Otages d’Arlit: action coup de poing des familles devant l’Elysée

Les proches des otages français enlevés au Niger, devant l’Elysée, à Paris.
© AFP PHOTO/BERTRAND GUAY

Des proches des otages français d'Arlit ont mené une action symbolique devant l'Elysée, ce mercredi 16 octobre 2013 dans la matinée.
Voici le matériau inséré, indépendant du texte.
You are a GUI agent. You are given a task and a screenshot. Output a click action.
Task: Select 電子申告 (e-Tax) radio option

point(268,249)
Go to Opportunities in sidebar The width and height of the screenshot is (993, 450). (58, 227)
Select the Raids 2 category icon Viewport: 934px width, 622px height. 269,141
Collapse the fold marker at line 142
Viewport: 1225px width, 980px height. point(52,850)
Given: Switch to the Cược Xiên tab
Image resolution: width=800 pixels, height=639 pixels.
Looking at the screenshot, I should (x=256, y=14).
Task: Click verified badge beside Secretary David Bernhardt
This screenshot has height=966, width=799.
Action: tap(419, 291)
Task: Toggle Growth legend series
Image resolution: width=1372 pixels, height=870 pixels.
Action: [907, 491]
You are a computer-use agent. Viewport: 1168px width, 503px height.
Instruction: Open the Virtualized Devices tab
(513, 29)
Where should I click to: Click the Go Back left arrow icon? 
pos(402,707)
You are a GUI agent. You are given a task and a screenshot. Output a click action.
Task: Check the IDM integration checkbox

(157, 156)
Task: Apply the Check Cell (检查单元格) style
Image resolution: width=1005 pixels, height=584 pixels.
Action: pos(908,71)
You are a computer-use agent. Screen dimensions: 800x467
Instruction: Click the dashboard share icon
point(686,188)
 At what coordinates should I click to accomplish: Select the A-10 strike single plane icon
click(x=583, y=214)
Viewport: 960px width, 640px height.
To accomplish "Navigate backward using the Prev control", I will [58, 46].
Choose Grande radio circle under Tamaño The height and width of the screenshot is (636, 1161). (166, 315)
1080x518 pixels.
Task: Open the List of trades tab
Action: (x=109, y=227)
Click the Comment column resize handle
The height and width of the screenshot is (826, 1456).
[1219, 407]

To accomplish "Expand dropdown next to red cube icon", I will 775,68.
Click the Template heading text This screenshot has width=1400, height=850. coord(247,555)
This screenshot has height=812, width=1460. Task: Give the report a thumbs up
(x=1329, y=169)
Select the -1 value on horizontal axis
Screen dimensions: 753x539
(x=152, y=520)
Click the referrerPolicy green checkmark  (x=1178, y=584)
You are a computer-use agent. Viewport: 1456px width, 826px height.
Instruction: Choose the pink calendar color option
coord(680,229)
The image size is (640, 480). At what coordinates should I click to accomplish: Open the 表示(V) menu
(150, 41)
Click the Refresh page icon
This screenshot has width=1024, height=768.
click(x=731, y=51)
Ils ont déployé une banderole avec un message adressé directement au président François Hollande : « Libérez les otages ! ». Pierre Legrand, Marc Féret, Thierry Dol et Daniel Larribe, enlevés au Niger, sont retenus quelque part au Sahel depuis plus de trois ans.

Les proches des otages français d’Arlit avaient fait une tentative la semaine dernière, mais la police les attendait. Cette fois, il ne fallait pas que « l'opération » soit éventée. Ils sont donc arrivés en toute discrétion devant l'entrée principale du palais de l'Elysée vers 11h ce mercredi matin. Au signal, ils se sont enchaînés les uns aux autres et ont déployé une banderole pendant une dizaine de minutes appelant à la libération des quatre otages.

« L’idée n’est pas de venir en grand nombre, mais d’être là régulièrement pour rappeler aux ministres, au président que nous sommes toujours dans l’attente depuis trois ans, explique Frédéric Leclair, un ami de Pierre Legrand. Ils nous disent qu’ils font leur possible à chaque rendez-vous, mais ça fait trois ans qu’ils font tout leur possible ».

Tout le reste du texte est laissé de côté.